Infeld was interested in the theory of relativity. He was awarded a doctorate at the Jagiellonian University(1921), worked as an assistant and a docent at the University of Lwów (1930–1933) and then as a professor at the University of Toronto between 1939 and 1950. He collaborated with Albert Einstein at Princeton University (1936–1938). The two scientists jointly formulated the equation describing star movements as well as concurrently writing the book The Evolution of Physics.

After the first use of nuclear weapons in 1945, Infeld, like Einstein, became a peace activist. Because of his activities, he was unjustly accused of having communist sympathies. In 1950 he left Canada and returned to communist Poland. He felt he had an obligation to help science in Poland recover from the ravages of the Second World War. He served as president of the Polish Physical Society between 1955 and 1957. In the staunchly anti-communist climate of the time, many in the Canadian government and media feared that working in a communist country; he would betray nuclear weapons secrets. He was stripped of his Canadian citizenship and was widely denounced as a traitor. In actuality, Infeld's field was the theory of relativity—not directly linked to nuclear weapons research. After Infeld's return to Poland, he requested a leave of absence from the University of Toronto. His request was denied, and Infeld resigned his post. In 1995 the University of Toronto made amends and granted Infeld the posthumous title of professor emeritus. Upon his return to Poland, Infeld became a professor at the University of Warsaw, a post he held until his death.

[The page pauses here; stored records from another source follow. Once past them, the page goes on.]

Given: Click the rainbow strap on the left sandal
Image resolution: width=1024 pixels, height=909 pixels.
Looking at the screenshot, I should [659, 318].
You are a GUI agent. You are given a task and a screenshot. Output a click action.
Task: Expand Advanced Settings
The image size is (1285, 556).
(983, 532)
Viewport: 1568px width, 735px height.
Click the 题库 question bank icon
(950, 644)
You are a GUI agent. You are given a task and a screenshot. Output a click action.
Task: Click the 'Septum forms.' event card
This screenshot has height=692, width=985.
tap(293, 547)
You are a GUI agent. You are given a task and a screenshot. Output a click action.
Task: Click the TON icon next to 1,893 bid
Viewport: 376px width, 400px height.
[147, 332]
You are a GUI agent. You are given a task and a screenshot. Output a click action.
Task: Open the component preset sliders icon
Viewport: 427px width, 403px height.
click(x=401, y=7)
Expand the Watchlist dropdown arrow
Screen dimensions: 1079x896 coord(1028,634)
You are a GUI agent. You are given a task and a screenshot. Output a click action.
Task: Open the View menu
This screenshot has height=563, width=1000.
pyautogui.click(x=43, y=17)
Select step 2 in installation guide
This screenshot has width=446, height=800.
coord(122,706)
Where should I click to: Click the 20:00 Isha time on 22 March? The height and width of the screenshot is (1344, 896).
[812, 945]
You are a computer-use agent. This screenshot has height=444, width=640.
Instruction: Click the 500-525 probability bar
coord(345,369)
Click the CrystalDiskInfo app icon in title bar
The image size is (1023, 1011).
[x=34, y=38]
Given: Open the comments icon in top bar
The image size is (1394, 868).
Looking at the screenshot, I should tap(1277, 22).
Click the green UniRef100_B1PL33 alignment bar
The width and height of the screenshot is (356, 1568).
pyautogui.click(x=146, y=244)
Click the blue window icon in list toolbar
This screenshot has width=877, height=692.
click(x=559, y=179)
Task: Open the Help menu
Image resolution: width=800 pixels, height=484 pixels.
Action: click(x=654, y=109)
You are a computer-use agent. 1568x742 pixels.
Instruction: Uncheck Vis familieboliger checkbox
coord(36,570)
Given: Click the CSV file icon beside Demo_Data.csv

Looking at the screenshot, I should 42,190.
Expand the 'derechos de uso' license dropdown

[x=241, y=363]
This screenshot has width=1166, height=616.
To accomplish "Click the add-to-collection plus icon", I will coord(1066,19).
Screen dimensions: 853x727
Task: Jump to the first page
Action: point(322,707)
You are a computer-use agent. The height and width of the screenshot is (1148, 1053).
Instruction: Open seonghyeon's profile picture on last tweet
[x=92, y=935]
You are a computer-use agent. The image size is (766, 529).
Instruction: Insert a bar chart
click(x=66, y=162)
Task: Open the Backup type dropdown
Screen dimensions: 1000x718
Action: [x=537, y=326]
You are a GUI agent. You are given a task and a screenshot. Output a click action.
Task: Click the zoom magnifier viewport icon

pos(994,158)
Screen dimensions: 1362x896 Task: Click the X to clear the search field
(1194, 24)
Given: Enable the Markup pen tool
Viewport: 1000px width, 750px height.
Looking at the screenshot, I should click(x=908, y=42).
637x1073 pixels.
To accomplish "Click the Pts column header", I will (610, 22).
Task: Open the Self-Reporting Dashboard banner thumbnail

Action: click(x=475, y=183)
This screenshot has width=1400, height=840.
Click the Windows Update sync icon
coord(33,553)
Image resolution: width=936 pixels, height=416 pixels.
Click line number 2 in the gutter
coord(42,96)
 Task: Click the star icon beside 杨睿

The Born–Infeld model was named after Max Born and Leopold Infeld, who first proposed it. The Infeld-Hull Factorization Method describing general sets of solutions to the Schrödinger equation.

Infeld was one of the 11 signatories to the Russell–Einstein Manifesto in 1955 and is the only signatory never to receive a Nobel Prize.

In 1964 he was one of the signatories of the so-called Letter of 34 to Prime Minister Józef Cyrankiewicz regarding freedom of culture.

Infeld is the author of Quest: "An Autobiography" and the biography "Whom the Gods Love: The Story of Évariste Galois."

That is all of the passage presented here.